Bobae starts helping Spirit Mother, a woman whose clients pay to distract the dead from acts of revenge upon the living. Bobae longs to draw the attention of the spirits, and learns much from Spirit Mother, including, ultimately, the art of walking on knives. With images both lyrical and natural, Kim shows Bobae as a hardened, fiercely independent girl who longs to be loved, who longs to be normal enough to walk on knives, allowing room for the reader to both dislike and sympathize for this broken girl.

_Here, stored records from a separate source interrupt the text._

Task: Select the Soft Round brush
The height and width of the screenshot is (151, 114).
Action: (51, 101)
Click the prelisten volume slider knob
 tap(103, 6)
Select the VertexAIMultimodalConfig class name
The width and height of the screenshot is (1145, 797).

Another story representing Inkwell’s competition is E.B. Moore’s short fiction honorable mention, "Where The Road Begins", about Joshua, a boy from a Lancaster, Pennsylvania family of old order Amish. They “live Plain in black, pledged never to raise a hand against another.” In stark yet lyrical and rich language, Moore shows how Joshua lives on a farm with younger sisters, a caring mother, but a stern, hardened father. His father is a Deacon who treats his flock (the townsfolk) with the care and respect he often refuses his own family. Some nights the Deacon, after praying in the barn and drinking in the name of the lord, beats Joshua with a “head full of God, on his breath the liquid of his visions.”
Moore fills her pages with engaging details of Joshua, living a bleak day-to-day life on the farm under his father’s heavy thumb, while also trying to savor certain quiet moments: “It’s a good evening. I feel it in the sweet ache of hard work, every bite of my dinner earned.” The Deacon is always disappointed in Joshua, no matter that he’s only twelve and doing the hard farm labor that would break a man twice his age. When Joshua brings home Dante’s Inferno, his father proclaims, “Wastrel,” and burns the book because it is not the bible. One night when the Deacon takes Joshua to the barn, Joshua, believing his life in danger takes matters into his own hands.

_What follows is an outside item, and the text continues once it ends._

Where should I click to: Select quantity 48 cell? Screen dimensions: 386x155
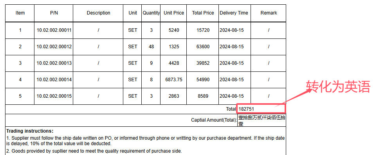click(x=151, y=47)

Inkwell’s global journey continues to New Orleans for Maury Feinsilber’s "A Lagniappe for Billy and Stagger Lee", in which the 1895 murder of one William Lyons at the hands of ‘Stag’ Lee Sheldon is replayed against an anomalous snowy contemporary New Orleans Friday. Billy just got paid. He takes himself and his paycheck to the Mother’s Moustache bar and grill for a taste of “a little somethin’-somethin’.” A man with a plan, Billy is gunning for strong, silent, scary Stagger Lee. Or rather, Lee’s Stetson, a “four-season fixture.” When he walked into the bar, Stagger Lee “moved as lava flows, and his complexion was like a perfect Hershey Bar.” All this should have scared Billy, but he “wasn’t afraid, didn’t know why, worried a little that he wasn’t.” Billy remains fearless challenging Lee to a game of dice, and even when Billy keeps winning, and even after Billy says “everything on the hat,” suggesting they play for the Stetson.

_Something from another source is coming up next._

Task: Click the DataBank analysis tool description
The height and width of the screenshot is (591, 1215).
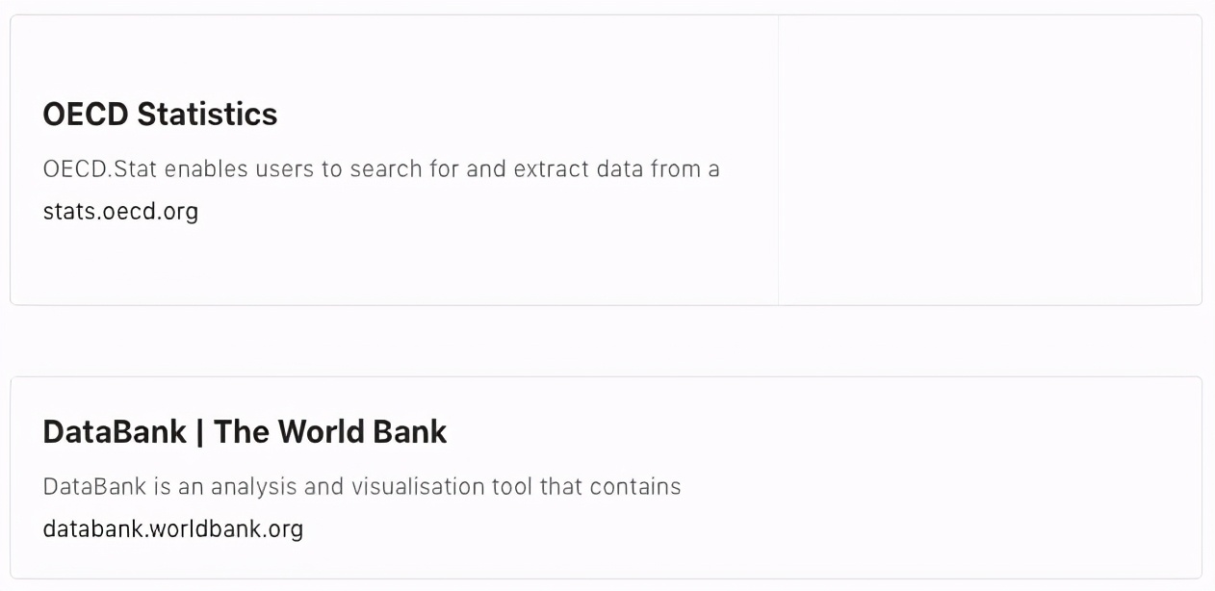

Feinsilber infuses the bar location with a timeless quality. He contemporizes the setting with “FEMA’s pen clicking shut,” even when the bar hangs “a few glowing plastic signs advertising brands which hadn’t been produced in years.” Billy wins the final game, but history repeats, and perhaps the lessons learned and missed for New Orleans are cursed to be repeated as well. Feinsilber brings us the story of the final hours of Billy. Billy, who is no longer afraid, but cursed at the hands of repeated history.